_EXERCISE AIM_. An exact copy of every entry is the answer here, with no pictures.

_SUPPLIED INFORMATION_.
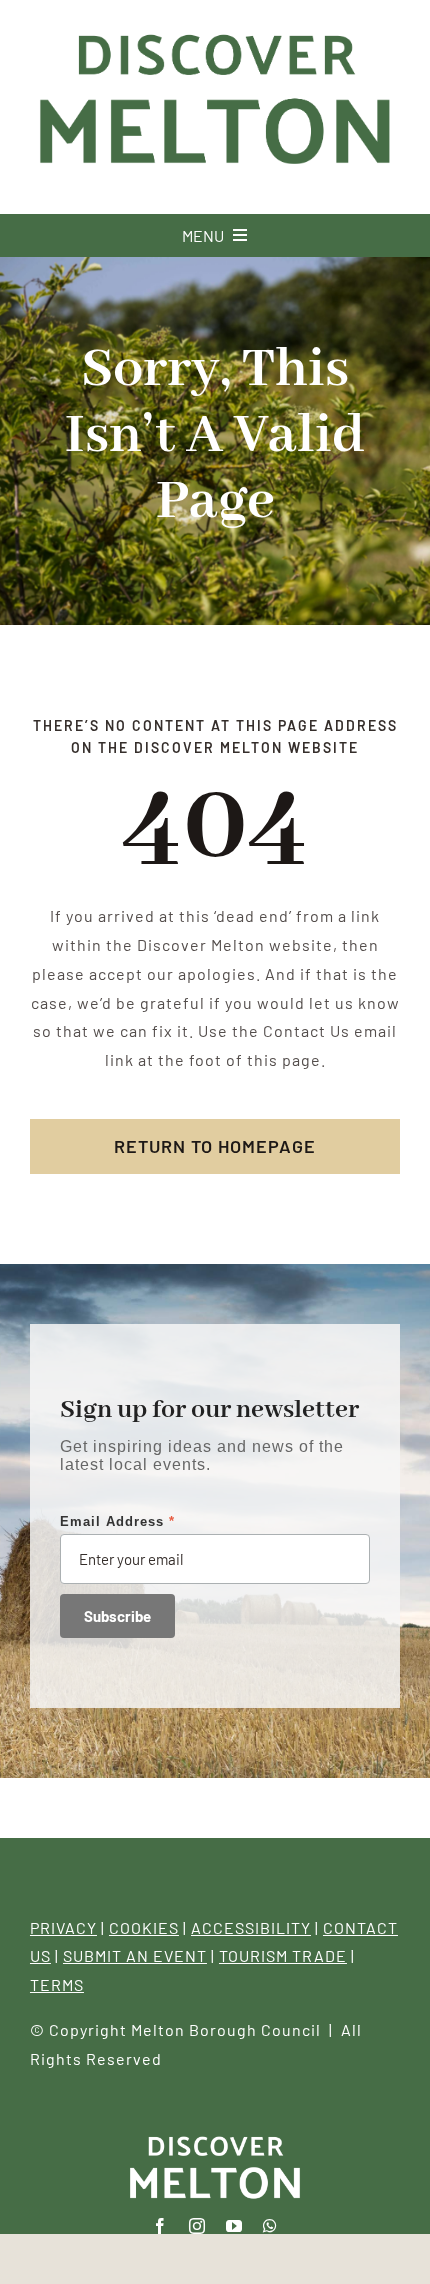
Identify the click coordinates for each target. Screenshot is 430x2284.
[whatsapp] (270, 2226)
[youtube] (234, 2226)
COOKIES (144, 1927)
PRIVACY (63, 1927)
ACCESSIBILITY (251, 1927)
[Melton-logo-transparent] (215, 2137)
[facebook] (160, 2226)
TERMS (57, 1984)
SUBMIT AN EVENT (135, 1955)
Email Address (117, 1521)
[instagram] (197, 2226)
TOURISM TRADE (283, 1955)
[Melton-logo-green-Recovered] (215, 28)
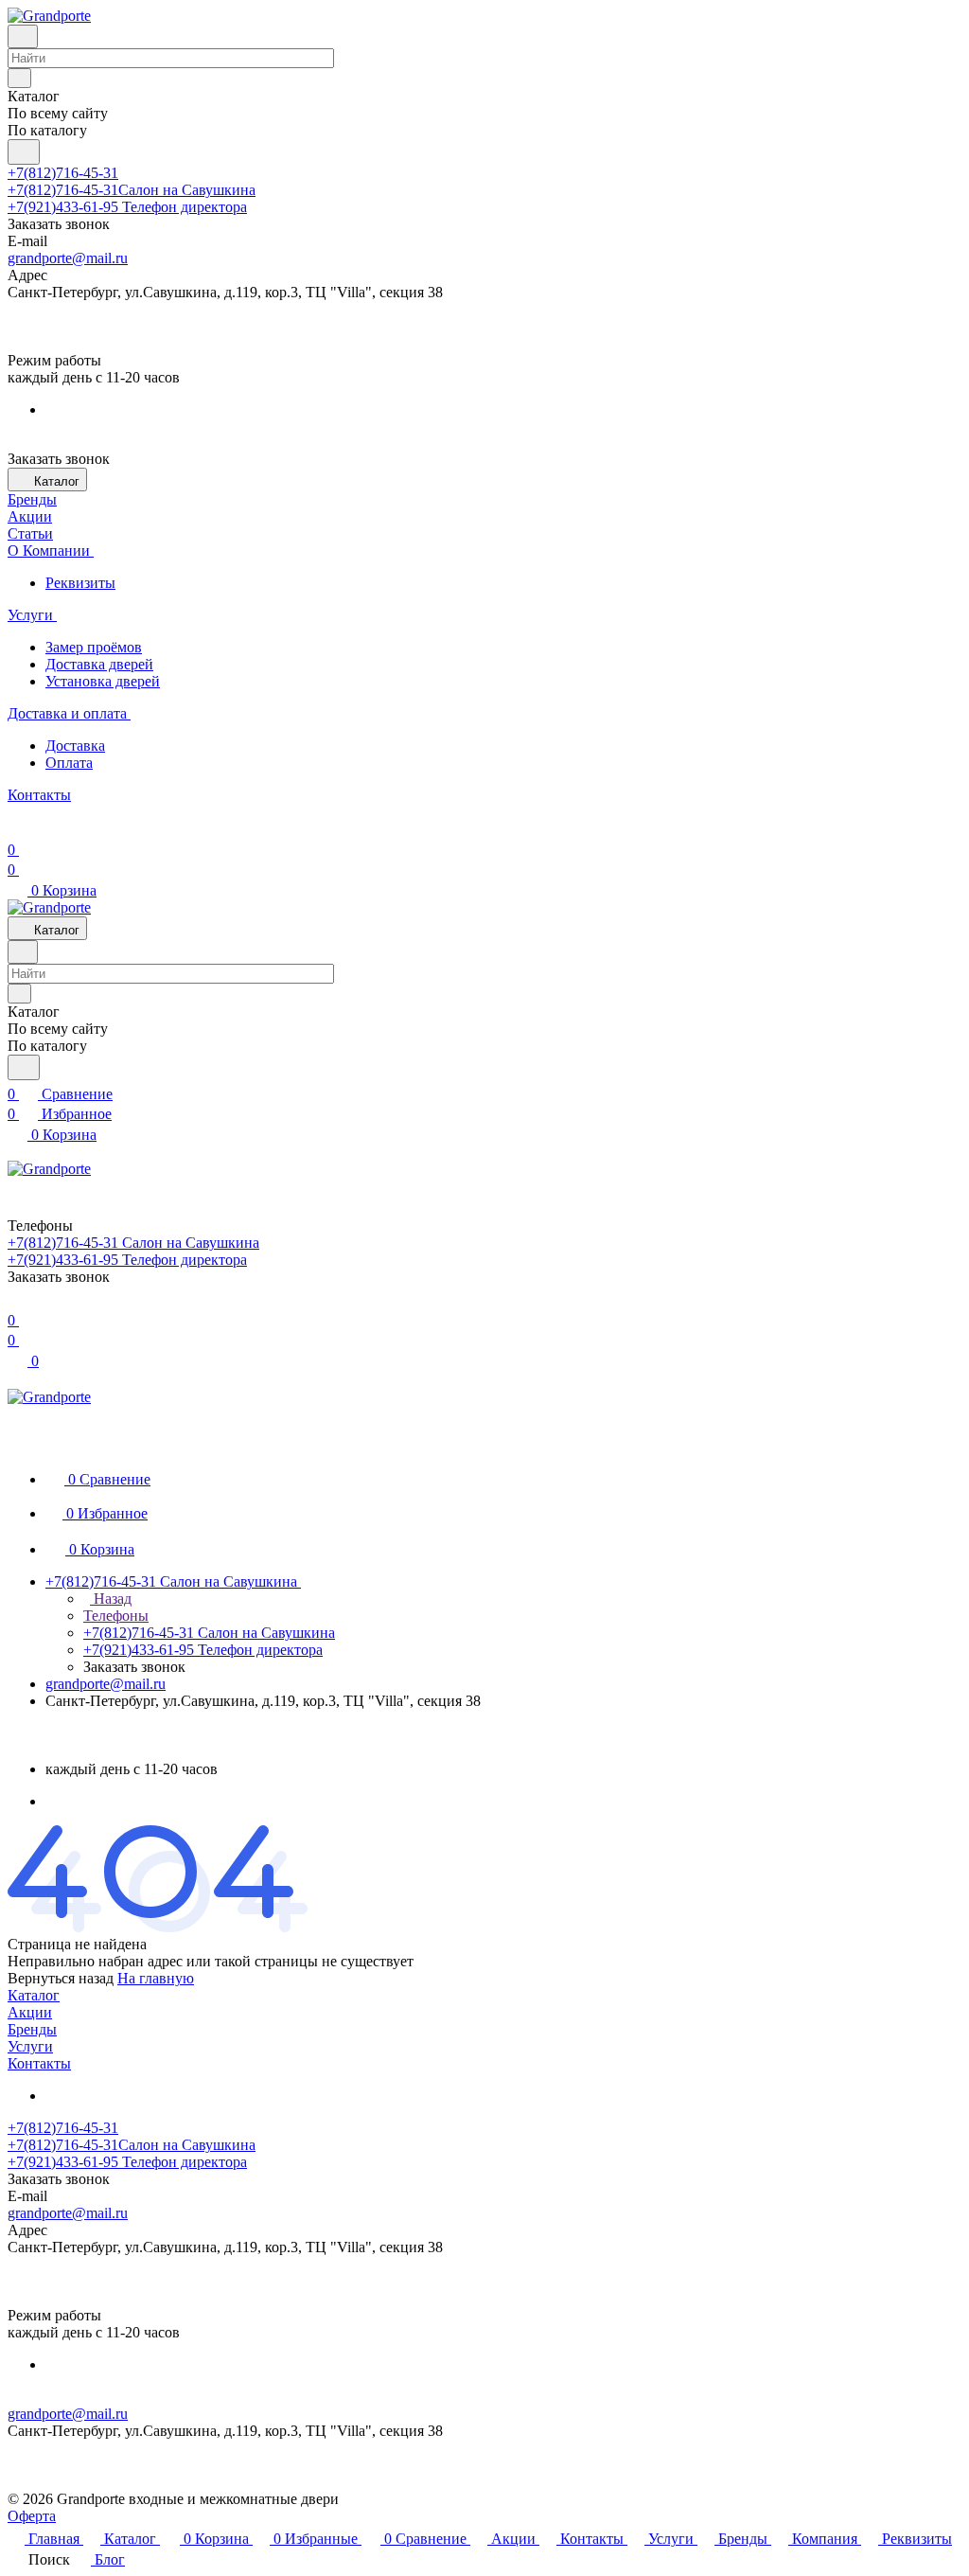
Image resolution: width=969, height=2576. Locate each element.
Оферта (32, 2516)
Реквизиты (80, 583)
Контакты (39, 2063)
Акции (30, 2012)
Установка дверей (102, 681)
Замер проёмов (93, 647)
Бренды (32, 2029)
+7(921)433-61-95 (127, 207)
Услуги (30, 2046)
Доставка (75, 745)
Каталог (34, 1995)
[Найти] (24, 152)
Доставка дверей (99, 664)
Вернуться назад (61, 1978)
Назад (111, 1598)
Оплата (69, 763)
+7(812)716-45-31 (63, 173)
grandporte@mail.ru (68, 258)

_RESULT_.
Identify the click coordinates for each target. Screenshot is 430x2284.
[whatsapp] (270, 2226)
[youtube] (234, 2226)
COOKIES (144, 1927)
PRIVACY (63, 1927)
ACCESSIBILITY (251, 1927)
[Melton-logo-transparent] (215, 2137)
[facebook] (160, 2226)
TERMS (57, 1984)
SUBMIT AN EVENT (135, 1955)
Email Address (117, 1521)
[instagram] (197, 2226)
TOURISM TRADE (283, 1955)
[Melton-logo-green-Recovered] (215, 28)
Image resolution: width=969, height=2576. Locate each element.
Оферта (32, 2516)
Реквизиты (80, 583)
Контакты (39, 2063)
Акции (30, 2012)
Установка дверей (102, 681)
Замер проёмов (93, 647)
Бренды (32, 2029)
+7(921)433-61-95 (127, 207)
Услуги (30, 2046)
Доставка (75, 745)
Каталог (34, 1995)
[Найти] (24, 152)
Доставка дверей (99, 664)
Вернуться назад (61, 1978)
Назад (111, 1598)
Оплата (69, 763)
+7(812)716-45-31 (63, 173)
grandporte@mail.ru (68, 258)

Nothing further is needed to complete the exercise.